The data must be returned exactly. No line may be left out.

### Information given
================

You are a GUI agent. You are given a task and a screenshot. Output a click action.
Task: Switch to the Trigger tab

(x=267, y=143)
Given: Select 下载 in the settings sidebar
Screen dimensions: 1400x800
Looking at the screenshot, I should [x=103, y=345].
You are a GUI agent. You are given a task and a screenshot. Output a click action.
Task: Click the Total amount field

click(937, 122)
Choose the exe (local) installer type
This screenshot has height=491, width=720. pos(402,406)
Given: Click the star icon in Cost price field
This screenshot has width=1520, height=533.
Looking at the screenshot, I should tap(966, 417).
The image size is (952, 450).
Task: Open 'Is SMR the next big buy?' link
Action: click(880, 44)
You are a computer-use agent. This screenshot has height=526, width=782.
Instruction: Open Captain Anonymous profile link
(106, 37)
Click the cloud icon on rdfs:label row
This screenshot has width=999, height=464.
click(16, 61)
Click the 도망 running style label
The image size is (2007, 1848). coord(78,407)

================

### Final answer
You are a GUI agent. You are given a task and a screenshot. Output a click action.
Task: Switch to the Trigger tab

(x=267, y=143)
Given: Select 下载 in the settings sidebar
Screen dimensions: 1400x800
Looking at the screenshot, I should [x=103, y=345].
You are a GUI agent. You are given a task and a screenshot. Output a click action.
Task: Click the Total amount field

click(937, 122)
Choose the exe (local) installer type
This screenshot has height=491, width=720. pos(402,406)
Given: Click the star icon in Cost price field
This screenshot has width=1520, height=533.
Looking at the screenshot, I should tap(966, 417).
The image size is (952, 450).
Task: Open 'Is SMR the next big buy?' link
Action: click(880, 44)
You are a computer-use agent. This screenshot has height=526, width=782.
Instruction: Open Captain Anonymous profile link
(106, 37)
Click the cloud icon on rdfs:label row
This screenshot has width=999, height=464.
click(16, 61)
Click the 도망 running style label
The image size is (2007, 1848). coord(78,407)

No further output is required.